TRUNCATE TABLE ClusterLog
bulk insert ClusterLog FROM 'D:\Powershell\SQL3clean.csv'
WITH (FIELDTERMINATOR = ',', ROWTERMINATOR = '\n', FIRSTROW = 2)

UPDATE ClusterLog
SET Source = REPLACE(REPLACE(Source, CHAR(91), ''), ']', '')

SET CONCAT_NULL_YIELDS_NULL OFF
select 'SQLCL3' AS Cluster
,DATEADD(hh, 2, REPLACE(SUBSTRING(StringDate, PATINDEX('%::%',StringDate)+2, 19), '-', ' ')) AS TimeLogged
,"Severity" = CASE
WHEN Sev LIKE 'ERR' THEN 'Error'
WHEN Sev LIKE 'WARN' Then 'Warning'
END
,"Source" = CASE
WHEN Source LIKE 'API' THEN 'API support'
WHEN Source LIKE 'ClMsg' THEN 'Cluster messaging'
WHEN Source LIKE 'ClNet' THEN 'Cluster network engine'
WHEN Source LIKE 'CP' THEN 'Checkpoint Manager'
WHEN Source LIKE 'CS' THEN 'Cluster service'
WHEN Source LIKE 'DM' THEN 'Database Manager'
WHEN Source LIKE 'EP' THEN 'Event Processor'
WHEN Source LIKE 'FM' THEN 'Failover Manager'
WHEN Source LIKE 'GUM' THEN 'Global Update Manager'
WHEN Source LIKE 'INIT' THEN 'Initial state'
WHEN Source LIKE 'JOIN' THEN 'The node state that follows INIT when the node attempts to join a cluster'
WHEN Source LIKE 'LM' THEN 'Log Manager. Maintains the quorum log.'
WHEN Source LIKE 'MM' THEN 'Membership Manager, also known and written to the cluster log as Regroup (RGP)'
WHEN Source LIKE 'NM' THEN 'Node Manager. Keeps track of the state of other nodes in the cluster'
WHEN Source LIKE 'OM' THEN 'Object Manager. Maintains an in-memory database of entities, or objects (nodes, networks, groups)'
WHEN Source LIKE 'RGP' THEN 'Regroup, Tracks which nodes are members of the cluster'
WHEN Source LIKE 'RM' THEN 'Resource Monitor'
WHEN Source LIKE 'SQA' THEN 'SQL Server Agent'
WHEN Source LIKE 'NNm' THEN 'Network Name'
WHEN Source LIKE 'IPA' THEN 'IP Address'
WHEN Source LIKE 'VMg' THEN 'Volume Manager'
ELSE Source
END
,D1 + ' ' + D2 + ' ' + D3 + ' '+ D4+ ' '+ D5 + ' '+ D6 + ' '+ D7 + ' '+ D8 + ' '+ D9 + ' '+ D10 + ' '+ D11 + ' '+ D12 + ' '+ D13 + ' '+ D14 + ' '+ D15 + ' '+ D16 + ' '+ D17 + ' '+ D18 + ' '+ D19 + ' '+ D20 + ' '+ D21 + ' '+ D22 + ' '+ D23 + ' '+ D24 AS ErrorDescription
from ClusterLog
WHERE DATEADD(hh, 2, REPLACE(SUBSTRING(StringDate, PATINDEX('%::%',StringDate)+2, 19), '-', ' ')) > getdate()-2
ORDER BY TimeLogged ASC





Above is what the Cluster Log will look like, which is finally useful. Also, with the data being in a SQL Table, we could automate the entire process above and display Cluster Log errors and warnings for the last x days in a Reporting Services report.

Tuesday, March 24, 2009

Defragmenting a partition with a large heavily fragmented database file

I'm sure you've come across this before, you have a 100GB partition with a 60GB database mdf sprawled across the partition in 8600 fragments. Nice! IO performance will be severely impacted, especially if this partition (more often than not) is on a RAID 5 array. In addition to this there is only 15% free space on this partition. Now your task is to defragment the partition and the mdf.

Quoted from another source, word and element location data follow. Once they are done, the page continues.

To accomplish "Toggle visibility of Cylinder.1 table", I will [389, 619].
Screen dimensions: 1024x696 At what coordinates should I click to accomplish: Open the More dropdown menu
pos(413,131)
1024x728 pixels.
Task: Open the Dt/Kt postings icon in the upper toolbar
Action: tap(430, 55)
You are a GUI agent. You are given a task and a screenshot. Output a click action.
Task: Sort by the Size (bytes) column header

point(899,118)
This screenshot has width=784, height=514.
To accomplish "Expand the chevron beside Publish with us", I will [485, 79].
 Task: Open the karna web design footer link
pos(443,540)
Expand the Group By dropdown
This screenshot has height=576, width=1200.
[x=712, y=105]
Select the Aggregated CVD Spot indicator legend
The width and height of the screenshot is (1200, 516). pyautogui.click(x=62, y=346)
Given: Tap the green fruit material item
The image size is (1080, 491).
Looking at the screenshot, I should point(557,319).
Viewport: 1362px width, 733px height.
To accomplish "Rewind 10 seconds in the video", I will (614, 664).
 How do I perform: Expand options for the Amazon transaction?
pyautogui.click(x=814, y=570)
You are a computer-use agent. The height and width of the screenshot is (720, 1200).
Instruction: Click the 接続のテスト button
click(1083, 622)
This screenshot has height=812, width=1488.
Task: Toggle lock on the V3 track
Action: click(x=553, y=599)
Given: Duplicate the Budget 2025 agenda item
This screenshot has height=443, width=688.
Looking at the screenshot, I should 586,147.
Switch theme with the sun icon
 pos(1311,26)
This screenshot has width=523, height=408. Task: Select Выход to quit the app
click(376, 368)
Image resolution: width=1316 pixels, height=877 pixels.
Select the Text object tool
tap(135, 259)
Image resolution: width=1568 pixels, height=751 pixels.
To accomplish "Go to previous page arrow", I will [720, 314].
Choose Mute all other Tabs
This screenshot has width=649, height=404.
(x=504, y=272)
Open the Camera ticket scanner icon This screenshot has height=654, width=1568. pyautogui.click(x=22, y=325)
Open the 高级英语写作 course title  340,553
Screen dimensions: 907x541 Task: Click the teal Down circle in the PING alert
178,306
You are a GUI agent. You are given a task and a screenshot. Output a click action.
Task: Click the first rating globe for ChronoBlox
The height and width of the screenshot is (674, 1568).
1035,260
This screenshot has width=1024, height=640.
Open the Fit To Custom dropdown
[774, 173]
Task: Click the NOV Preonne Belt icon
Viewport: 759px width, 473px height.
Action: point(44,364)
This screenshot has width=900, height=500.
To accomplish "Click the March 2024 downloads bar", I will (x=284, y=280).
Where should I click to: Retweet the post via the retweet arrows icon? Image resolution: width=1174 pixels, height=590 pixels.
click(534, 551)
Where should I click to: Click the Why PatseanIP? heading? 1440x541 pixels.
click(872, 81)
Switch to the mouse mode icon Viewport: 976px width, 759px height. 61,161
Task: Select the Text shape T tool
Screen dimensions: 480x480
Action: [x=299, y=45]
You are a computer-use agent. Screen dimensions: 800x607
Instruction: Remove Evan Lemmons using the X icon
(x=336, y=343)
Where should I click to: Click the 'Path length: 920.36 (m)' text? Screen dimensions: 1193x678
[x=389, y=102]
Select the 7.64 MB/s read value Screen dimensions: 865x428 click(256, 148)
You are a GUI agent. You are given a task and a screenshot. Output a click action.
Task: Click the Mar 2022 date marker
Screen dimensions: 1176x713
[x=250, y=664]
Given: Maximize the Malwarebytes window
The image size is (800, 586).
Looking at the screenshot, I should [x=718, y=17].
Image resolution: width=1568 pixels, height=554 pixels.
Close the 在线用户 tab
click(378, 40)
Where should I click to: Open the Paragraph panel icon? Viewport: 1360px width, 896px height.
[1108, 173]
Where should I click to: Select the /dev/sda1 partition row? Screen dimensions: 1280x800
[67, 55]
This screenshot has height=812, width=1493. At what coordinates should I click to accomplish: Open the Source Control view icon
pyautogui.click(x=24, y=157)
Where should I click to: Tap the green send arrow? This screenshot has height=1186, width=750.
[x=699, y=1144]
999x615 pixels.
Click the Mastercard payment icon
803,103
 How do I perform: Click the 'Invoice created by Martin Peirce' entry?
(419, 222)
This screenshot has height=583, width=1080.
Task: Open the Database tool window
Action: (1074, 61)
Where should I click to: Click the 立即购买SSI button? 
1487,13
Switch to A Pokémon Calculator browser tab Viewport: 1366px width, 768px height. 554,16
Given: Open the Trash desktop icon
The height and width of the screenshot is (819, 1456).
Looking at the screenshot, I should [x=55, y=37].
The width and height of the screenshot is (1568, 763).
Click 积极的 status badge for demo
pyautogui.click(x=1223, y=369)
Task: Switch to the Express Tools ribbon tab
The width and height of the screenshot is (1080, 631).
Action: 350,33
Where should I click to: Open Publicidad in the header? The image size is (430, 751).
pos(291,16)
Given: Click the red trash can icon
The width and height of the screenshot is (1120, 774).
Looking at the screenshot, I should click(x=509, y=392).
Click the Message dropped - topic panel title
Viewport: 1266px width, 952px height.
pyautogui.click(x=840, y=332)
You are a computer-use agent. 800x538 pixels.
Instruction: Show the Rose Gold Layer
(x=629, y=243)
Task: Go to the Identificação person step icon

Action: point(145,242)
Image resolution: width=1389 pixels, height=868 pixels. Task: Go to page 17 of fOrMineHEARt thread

Well the easiest way to accomplish this, if you have another partition with enough space to temporarily house the 60GB mdf is to move the mdf, defrag the data partition and move the mdf back, hopefully into one contiguous space. This is a classic DBA scenario which involves some T-SQL or SSMS work, some OS file system work, some OS defrag work, more file system work and then finally some T-SQL work. All good and well, but now you want to automate it, so that you don't forget about your quest halfway through the process.

Enter Powershell. Sure, you could do some of the file system stuff using xp_cmdshell. But that little gem should be locked down no? And what about the defrag? Re-enter Powershell.

In a few lines of code this process can be accomplished from start to finish. In the code below I've created a function that does the tasks outlined above. That is:



  1. Detach the database

  2. Move the mdf and ldf files

  3. Defragment the fragmented partition

  4. Move the mdf and ldf files back

  5. Attach the database

Code:



Function DetDefAt {
Param ([string]$svr, [string]$dbname, [string]$mdf, [string]$ldf, [string]$mdft, [string]$ldft, [string]$Drive2Def)

#detach db
$s = get-sqlserver $svr
#get-sqldatabase $svr $dbname
$s.KillAllProcesses($dbname)
$s.DetachDatabase($dbname,"true")

#move files
move-item $mdf $mdft;
move-item $ldf $ldft;

#defrag
$v=gwmi win32_volume
$v1=$v | where {$_.name -eq $Drive2Def}
#$v1.defraganalysis().defraganalysis
$v1.defrag($true)


#move files back
move-item $mdft $mdf
move-item $ldft $ldf

#attach db
$f = New-Object -Type System.Collections.Specialized.StringCollection
$f.Add($mdf)
$f.Add($ldf)
$s.AttachDatabase($dbname, $f)


}




Cool. The function takes 6 input parameters, the server name that the above task will be run against, the database, the mdf and ldf, the temp locations where the mdf and ldf will be moved to and the partition to defrag.

Rebuild all indexes on all tables in a database using Powershell

For one or more reasons you may want to do database maintenance like index defrags or rebuilds using Powershell. Good news is that this is quite straightforward. If you instantiate the Microsoft.SqlServer.Management.Smo.Database class, you have access to a "tables" collection. There is a method that applies to the tables collection called RebuildIndexes. This method takes Fill Factor as an input parameter. So we have the tools to do what we need to, now its a case of writing the logic to rebuild the indexes on each table. With powershell thats a breeze, since we can run a foreach loop. So assuming that $db is our database objects with $db.tables being the tables collection, we could write:

foreach ($t in $db.tables) {$t.RebuildIndexes(90)}

Another Powershell one liner! This is the most simple form of rebuilding tables in a database using powershell. One could extend this to rebuild all tables in all user databases on a server, or on a list of servers. Or one could rebuild indexes on specific tables.